Pour cet opus réalisé par Patrice Renson (M, Vanessa Paradis…), Salif Keita s’est entouré de musiciens d’exception, parmi lesquels Mehdi Haddab (de l’ex-groupe Ekova) au oud, Kélétigui Diabaté au balafon, Vincent Ségal (Bumcello) au violoncelle, Ibrahim Maalouf à la trompette ainsi que Seb Martel et Bill Frisell aux guitares.

Depuis les réinterprétations des incontournables Folon, Papa et Seydou jusqu’aux inédits comme Ekolo d’amour, le griot y met à l’honneur la musique mandingue. «Je suis un Noir, ma peau est blanche…», chante-t-il sur le titre La différence, qui ouvre l’album…
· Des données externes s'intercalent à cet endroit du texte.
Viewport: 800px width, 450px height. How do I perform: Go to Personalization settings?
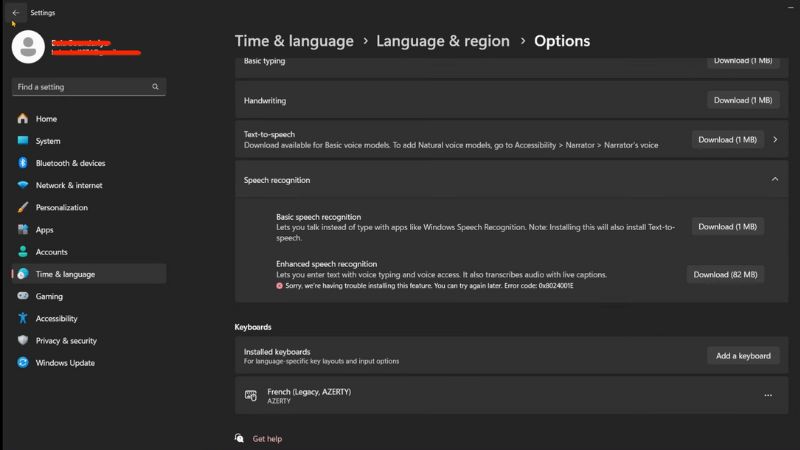click(61, 208)
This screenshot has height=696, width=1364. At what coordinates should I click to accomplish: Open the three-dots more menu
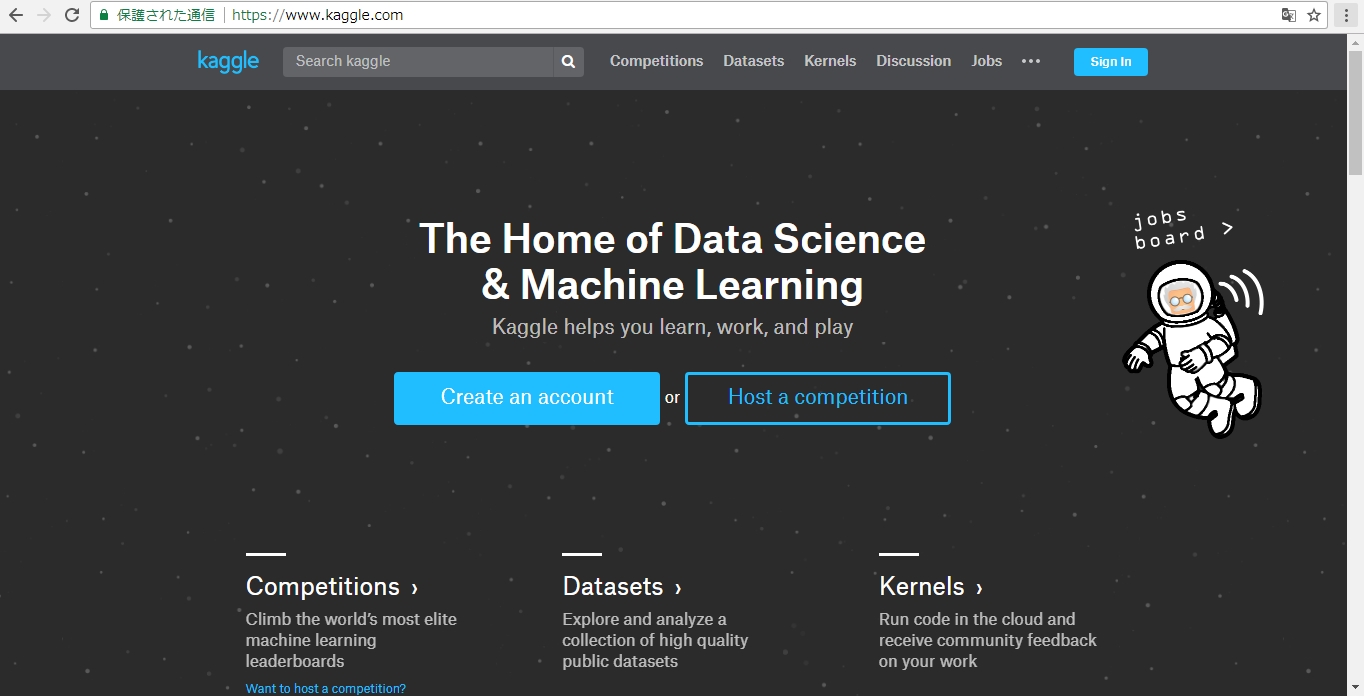click(1031, 61)
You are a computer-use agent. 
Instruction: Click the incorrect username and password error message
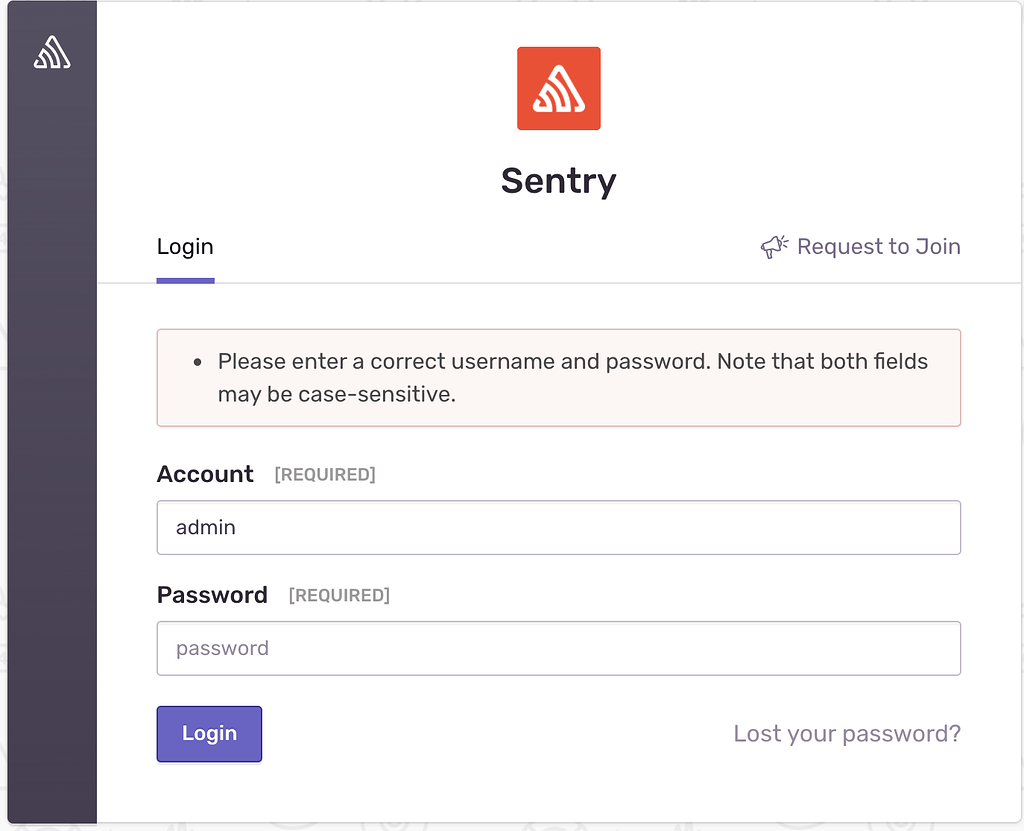tap(572, 377)
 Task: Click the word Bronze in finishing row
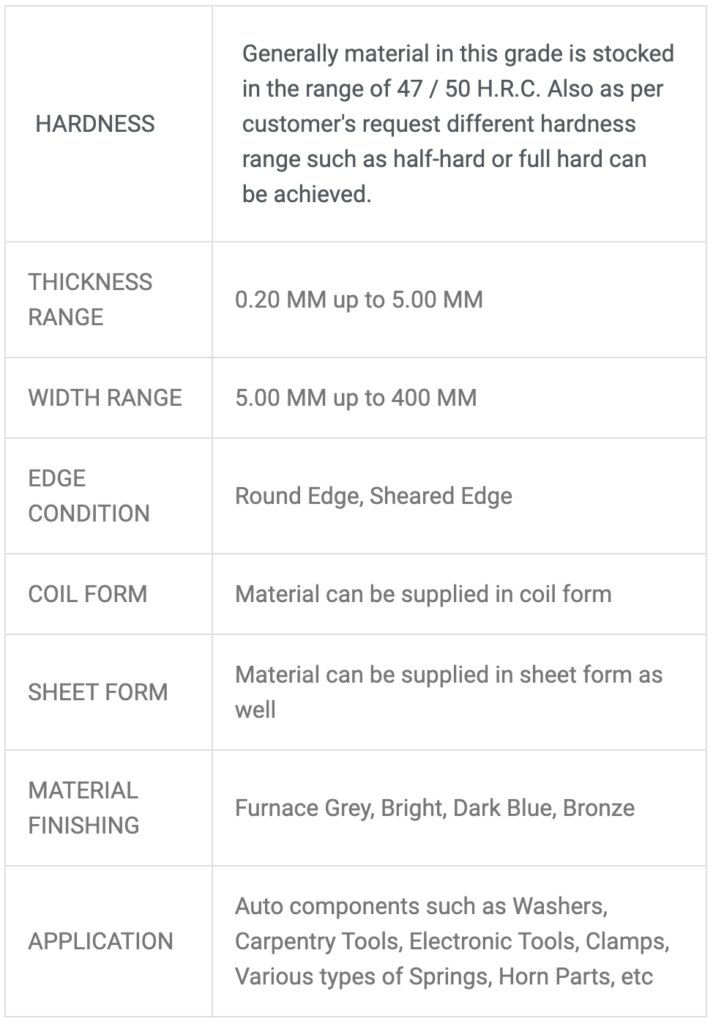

Un message de tolérance important pour celui qui est né albinos dans un pays où, parfois, cette anomalie génétique est considérée comme maléfique.

«Au XXIe siècle, je vois encore qu’il y a des sacrifices humains. On vend le sang des albinos, leurs cheveux, leurs membres…», rappelait récemment l’artiste sur Europe 1.

L’album prolonge ainsi musicalement le message porté par la fondation qu’il a créée en 2001 et qui porte son nom, dont le but est de porter secours aux albinos africains.